O balanço, denominado Pandora Papers, ultrapassa as dimensões do vazamento que estava no centro da investigação do Panama Papers cinco anos atrás. Aqueles dados foram obtidos de um único escritório de advocacia. O novo material abrange registros de 14 entidades de serviços financeiros distintas que operam em países e territórios, incluindo Suíça, Cingapura, Chipre, Belize e Ilhas Virgens Britânicas.

Os arquivos detalham mais de 29 mil contas offshore, mais do que o dobro do número identificado nos Panama Papers. Entre os proprietários de contas estão mais 330 funcionários públicos em mais de 90 países e territórios, o dobro do número encontrado nos documentos do Panamá.

“O sistema financeiro offshore é um problema que deve preocupar todas as pessoas que cumprem a lei em todo o mundo”, disse Sherine Ebadi, ex-oficial do FBI que atuou como agente principal em dezenas de casos de crimes financeiros.

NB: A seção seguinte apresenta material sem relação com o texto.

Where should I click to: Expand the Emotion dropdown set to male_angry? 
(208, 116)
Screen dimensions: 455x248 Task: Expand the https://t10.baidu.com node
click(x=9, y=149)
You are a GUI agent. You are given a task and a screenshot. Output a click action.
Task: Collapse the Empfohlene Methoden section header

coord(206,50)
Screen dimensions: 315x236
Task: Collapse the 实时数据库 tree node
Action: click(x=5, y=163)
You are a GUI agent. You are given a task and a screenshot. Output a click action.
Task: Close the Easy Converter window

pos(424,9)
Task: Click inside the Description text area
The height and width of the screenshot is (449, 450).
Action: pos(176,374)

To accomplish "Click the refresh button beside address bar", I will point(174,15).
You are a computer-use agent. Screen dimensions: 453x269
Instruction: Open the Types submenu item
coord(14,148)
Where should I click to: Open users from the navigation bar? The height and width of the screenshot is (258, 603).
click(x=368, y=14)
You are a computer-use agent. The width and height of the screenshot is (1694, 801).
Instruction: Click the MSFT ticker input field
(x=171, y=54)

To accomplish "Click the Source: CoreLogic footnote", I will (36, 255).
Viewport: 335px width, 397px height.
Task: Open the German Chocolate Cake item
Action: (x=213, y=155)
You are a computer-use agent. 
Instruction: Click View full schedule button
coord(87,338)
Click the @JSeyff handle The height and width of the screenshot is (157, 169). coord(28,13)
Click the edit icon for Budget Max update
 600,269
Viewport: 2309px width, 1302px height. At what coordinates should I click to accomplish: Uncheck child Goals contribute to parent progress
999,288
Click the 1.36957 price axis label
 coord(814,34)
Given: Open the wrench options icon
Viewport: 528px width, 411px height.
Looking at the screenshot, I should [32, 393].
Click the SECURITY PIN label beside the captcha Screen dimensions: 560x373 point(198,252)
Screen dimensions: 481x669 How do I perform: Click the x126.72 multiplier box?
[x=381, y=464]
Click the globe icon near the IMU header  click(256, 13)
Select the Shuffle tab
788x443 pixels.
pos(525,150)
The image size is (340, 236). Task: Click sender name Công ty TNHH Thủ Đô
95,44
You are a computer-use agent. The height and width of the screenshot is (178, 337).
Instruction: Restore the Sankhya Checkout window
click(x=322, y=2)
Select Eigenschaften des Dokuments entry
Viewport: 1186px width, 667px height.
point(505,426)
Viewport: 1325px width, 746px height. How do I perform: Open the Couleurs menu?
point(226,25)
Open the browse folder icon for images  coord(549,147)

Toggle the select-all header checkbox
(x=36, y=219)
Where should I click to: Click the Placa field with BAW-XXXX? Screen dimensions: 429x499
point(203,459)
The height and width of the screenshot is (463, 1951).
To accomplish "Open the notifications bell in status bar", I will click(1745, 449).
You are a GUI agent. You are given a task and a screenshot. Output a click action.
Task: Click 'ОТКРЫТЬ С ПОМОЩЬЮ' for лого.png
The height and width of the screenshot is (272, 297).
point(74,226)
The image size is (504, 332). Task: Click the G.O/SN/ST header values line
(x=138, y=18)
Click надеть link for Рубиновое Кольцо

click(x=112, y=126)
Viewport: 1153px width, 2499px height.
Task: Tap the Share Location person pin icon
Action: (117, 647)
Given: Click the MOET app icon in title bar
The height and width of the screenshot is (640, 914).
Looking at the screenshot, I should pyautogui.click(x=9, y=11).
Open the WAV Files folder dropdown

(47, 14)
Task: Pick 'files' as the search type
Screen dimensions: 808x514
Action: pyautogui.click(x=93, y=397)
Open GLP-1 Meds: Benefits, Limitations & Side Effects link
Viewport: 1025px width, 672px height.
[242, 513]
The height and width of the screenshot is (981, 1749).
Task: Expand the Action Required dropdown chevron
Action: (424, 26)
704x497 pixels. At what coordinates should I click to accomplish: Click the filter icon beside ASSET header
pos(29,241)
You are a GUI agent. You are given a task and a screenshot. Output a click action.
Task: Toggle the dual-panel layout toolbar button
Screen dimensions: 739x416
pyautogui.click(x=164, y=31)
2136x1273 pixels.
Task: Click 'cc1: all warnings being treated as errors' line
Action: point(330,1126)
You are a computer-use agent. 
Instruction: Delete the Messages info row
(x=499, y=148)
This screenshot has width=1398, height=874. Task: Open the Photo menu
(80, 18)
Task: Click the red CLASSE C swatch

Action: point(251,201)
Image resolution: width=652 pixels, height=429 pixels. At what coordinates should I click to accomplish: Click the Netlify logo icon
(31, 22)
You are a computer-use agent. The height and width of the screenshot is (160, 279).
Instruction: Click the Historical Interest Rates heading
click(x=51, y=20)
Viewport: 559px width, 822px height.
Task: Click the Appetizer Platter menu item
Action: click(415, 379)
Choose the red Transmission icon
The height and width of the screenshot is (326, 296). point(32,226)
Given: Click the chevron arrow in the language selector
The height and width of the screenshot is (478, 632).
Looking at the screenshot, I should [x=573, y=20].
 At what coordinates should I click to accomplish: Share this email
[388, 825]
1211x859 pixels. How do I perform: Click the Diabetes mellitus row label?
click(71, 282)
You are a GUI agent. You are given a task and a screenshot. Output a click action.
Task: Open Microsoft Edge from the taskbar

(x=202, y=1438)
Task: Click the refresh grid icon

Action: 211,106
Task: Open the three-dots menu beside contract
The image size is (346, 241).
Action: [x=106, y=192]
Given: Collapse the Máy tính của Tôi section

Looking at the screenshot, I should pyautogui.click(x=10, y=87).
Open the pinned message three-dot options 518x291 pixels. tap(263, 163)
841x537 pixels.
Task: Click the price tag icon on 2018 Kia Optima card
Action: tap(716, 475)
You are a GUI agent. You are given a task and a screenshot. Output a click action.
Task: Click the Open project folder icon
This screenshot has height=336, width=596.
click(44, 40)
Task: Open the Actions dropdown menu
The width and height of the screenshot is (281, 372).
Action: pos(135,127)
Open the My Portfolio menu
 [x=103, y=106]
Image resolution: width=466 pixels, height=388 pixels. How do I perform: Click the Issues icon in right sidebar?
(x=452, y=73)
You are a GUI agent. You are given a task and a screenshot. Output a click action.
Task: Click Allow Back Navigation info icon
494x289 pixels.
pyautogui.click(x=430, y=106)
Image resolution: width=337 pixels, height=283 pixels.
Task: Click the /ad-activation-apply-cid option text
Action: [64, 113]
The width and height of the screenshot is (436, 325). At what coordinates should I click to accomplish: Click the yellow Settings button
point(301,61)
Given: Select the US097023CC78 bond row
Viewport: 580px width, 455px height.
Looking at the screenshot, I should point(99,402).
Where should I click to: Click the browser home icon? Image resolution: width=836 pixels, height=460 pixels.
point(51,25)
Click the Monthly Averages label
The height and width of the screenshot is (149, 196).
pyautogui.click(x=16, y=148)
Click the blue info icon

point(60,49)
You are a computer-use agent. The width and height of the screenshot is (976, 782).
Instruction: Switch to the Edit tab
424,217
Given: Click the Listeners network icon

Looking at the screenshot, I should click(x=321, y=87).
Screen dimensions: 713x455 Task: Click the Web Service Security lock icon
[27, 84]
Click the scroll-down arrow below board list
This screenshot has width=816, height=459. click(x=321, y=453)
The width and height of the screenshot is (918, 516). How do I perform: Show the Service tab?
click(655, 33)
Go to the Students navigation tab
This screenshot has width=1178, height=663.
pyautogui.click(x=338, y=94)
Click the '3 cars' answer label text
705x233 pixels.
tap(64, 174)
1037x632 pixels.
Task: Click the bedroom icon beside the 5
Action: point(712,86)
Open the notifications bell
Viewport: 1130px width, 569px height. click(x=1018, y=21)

Ebadi destacou o papel que contas offshore e trustes de proteção de ativos desempenham no tráfico de drogas, ataques de ransomware, comércio de armas e outros crimes. “Esses sistemas não permitem apenas que a fraude fiscal evite o pagamento de sua parte justa. Eles minam a estrutura de uma boa sociedade”, disse Ebadi, agora diretor-gerente associado da Kroll, uma empresa de investigações e consultoria corporativa.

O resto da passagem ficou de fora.